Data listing
----

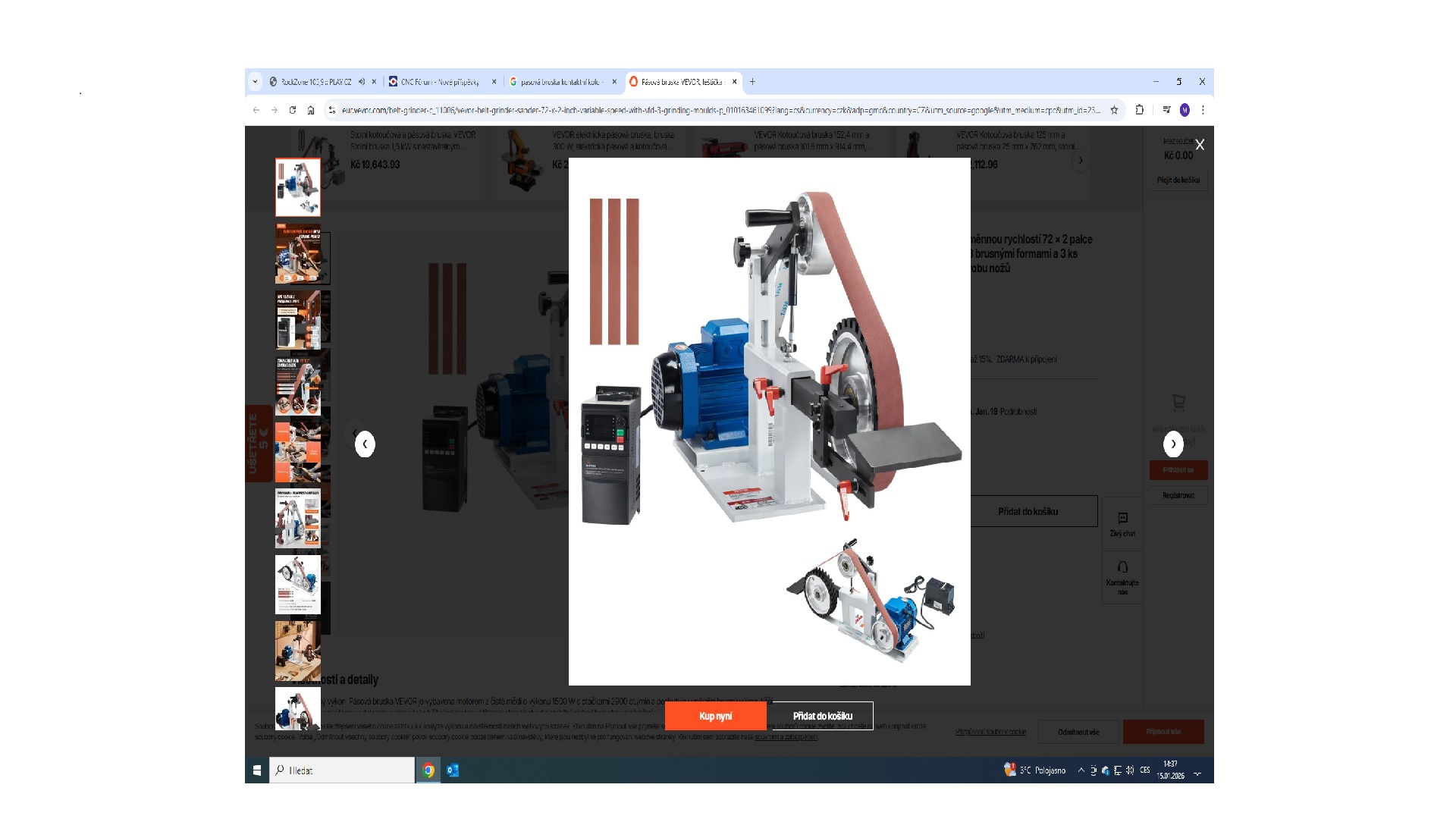This screenshot has height=819, width=1456.
Task: Open the Windows Start menu
Action: pos(257,770)
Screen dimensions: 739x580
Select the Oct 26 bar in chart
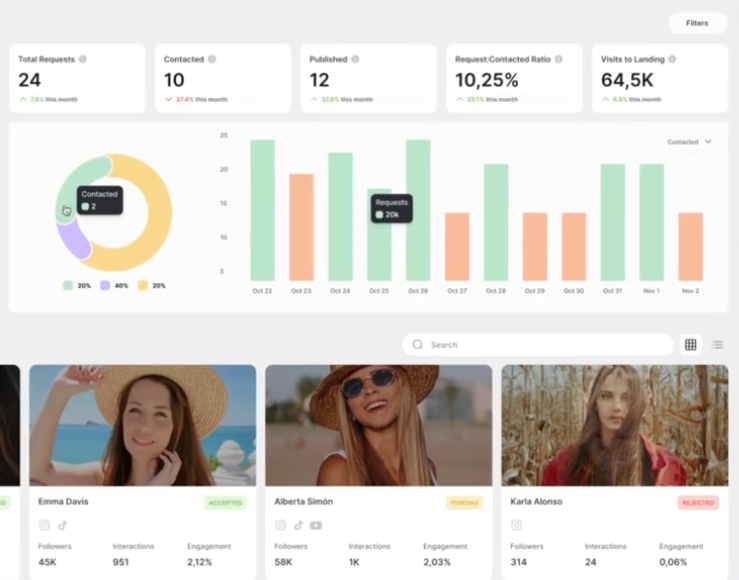[x=418, y=210]
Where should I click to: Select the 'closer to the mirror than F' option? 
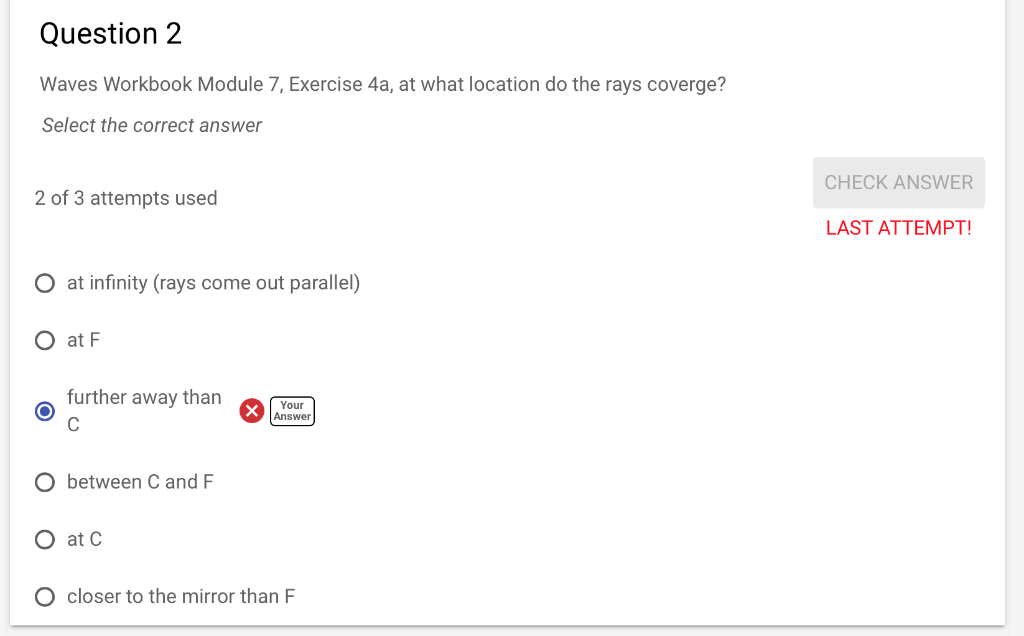click(x=44, y=596)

----

* [Work to be completed]
Reproduce the records from the line containing "Screen dimensions: 739x580" through the end of the records, changing "bar" to "column" and leaving everything else unchanged, and omit the pictures.

* [Task result]
Screen dimensions: 739x580
Select the Oct 26 column in chart
[x=418, y=210]
Where should I click to: Select the 'closer to the mirror than F' option? 
click(x=44, y=596)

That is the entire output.